Inefficient wound healing results in tissue fibrosis, a process that can cause scar formation, and may even lead to conditions like cardiac arrest. Changes in the mechanical properties of tissues like stiffness also happen in diseases like cancer.

In this study, the team cultured fibroblast cells, the building blocks of our body’s connective tissue, on a polymer substrate called PDMS with varying degrees of stiffness. They found that a change in the stiffness altered cell structure and function. Fibroblast cells are involved in extensive remodelling of the extracellular matrix (ECM) surrounding biological cells. The ECM, in turn, provides the mechanical tension that cells feel inside the body.

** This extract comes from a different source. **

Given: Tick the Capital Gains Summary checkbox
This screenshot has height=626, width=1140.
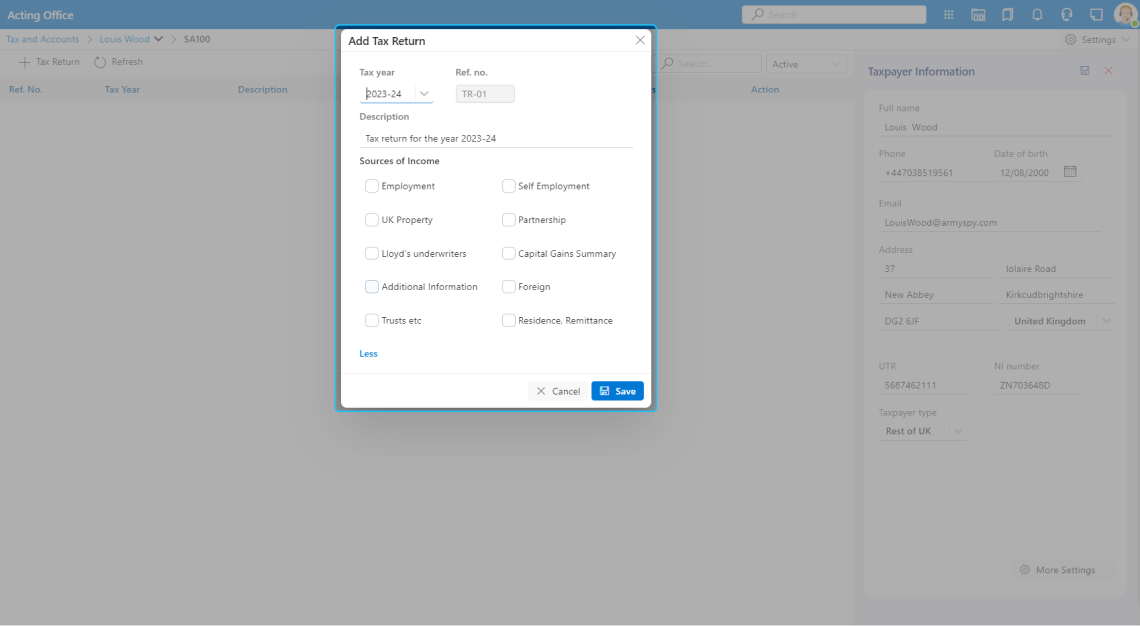Looking at the screenshot, I should pos(509,253).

The team found that fibroblasts cultured on substrates that had lower stiffness were rounder and showed accompanying changes in the levels of cytoskeleton proteins such as actin and tubulin. Moreover, fibroblasts grown on such substrates showed cell cycle arrest, lower rates of cell growth and cell death.

To pinpoint the “master regulator” that drives changes in the cell when substrate stiffness changes, the team focused their attention on an important signalling protein called Transforming Growth Factor-β (TGF-β). 

The researchers found that when substrate stiffness increased, TGF-β activity also increased, in other words, the levels of the active form of the protein started rising. This could explain why wound healing occurs at different rates in different tissues.